Data excerpts:
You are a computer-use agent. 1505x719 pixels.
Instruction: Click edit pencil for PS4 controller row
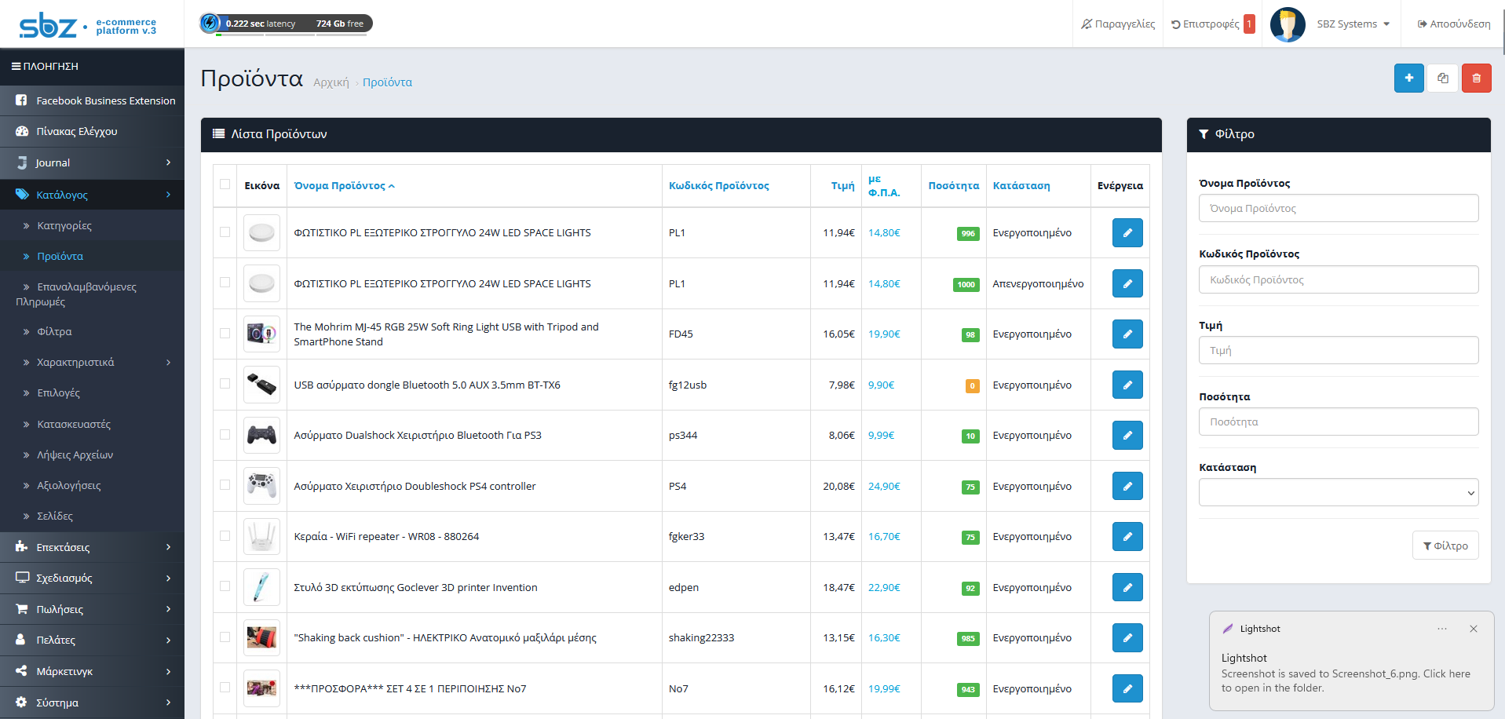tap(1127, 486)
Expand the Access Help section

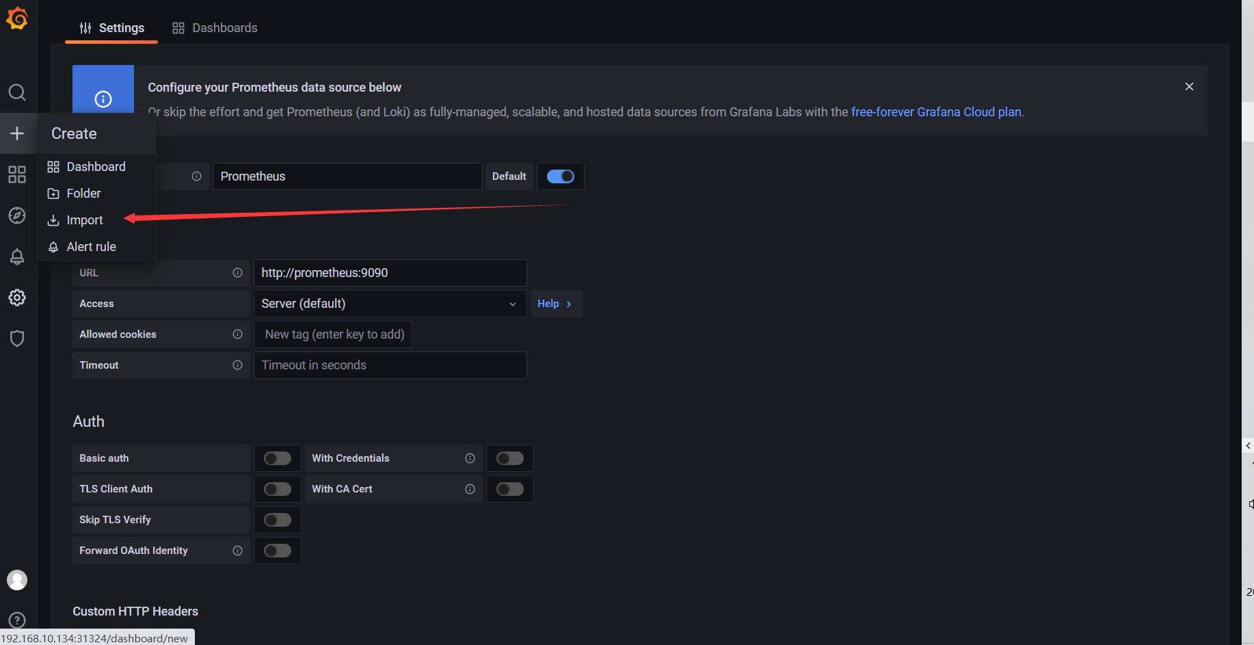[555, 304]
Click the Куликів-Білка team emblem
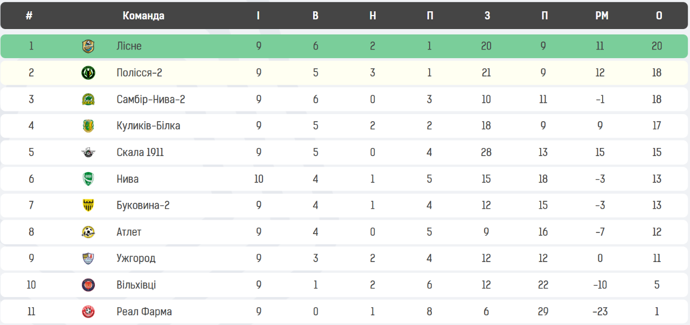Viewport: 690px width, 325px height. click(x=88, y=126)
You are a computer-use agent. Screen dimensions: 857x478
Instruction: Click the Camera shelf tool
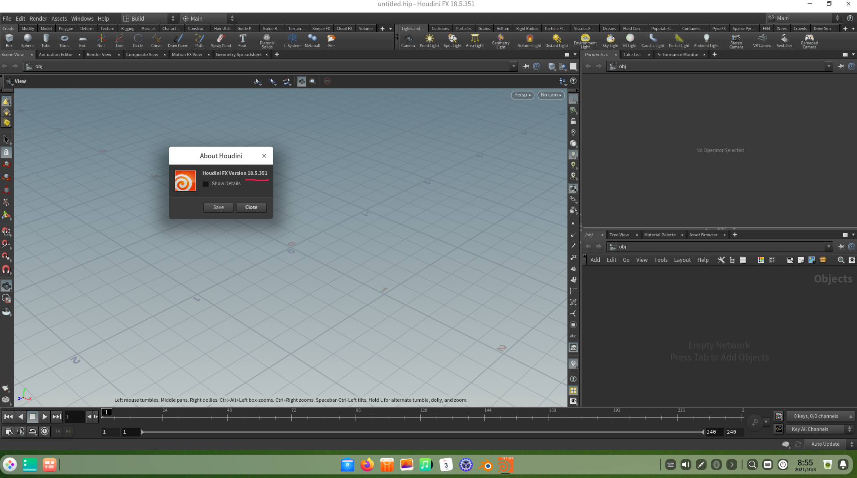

» Assigned task
Work out how many lines in the data above hold the word "computer". Reply with nothing but the count.

» Solution for this exercise
2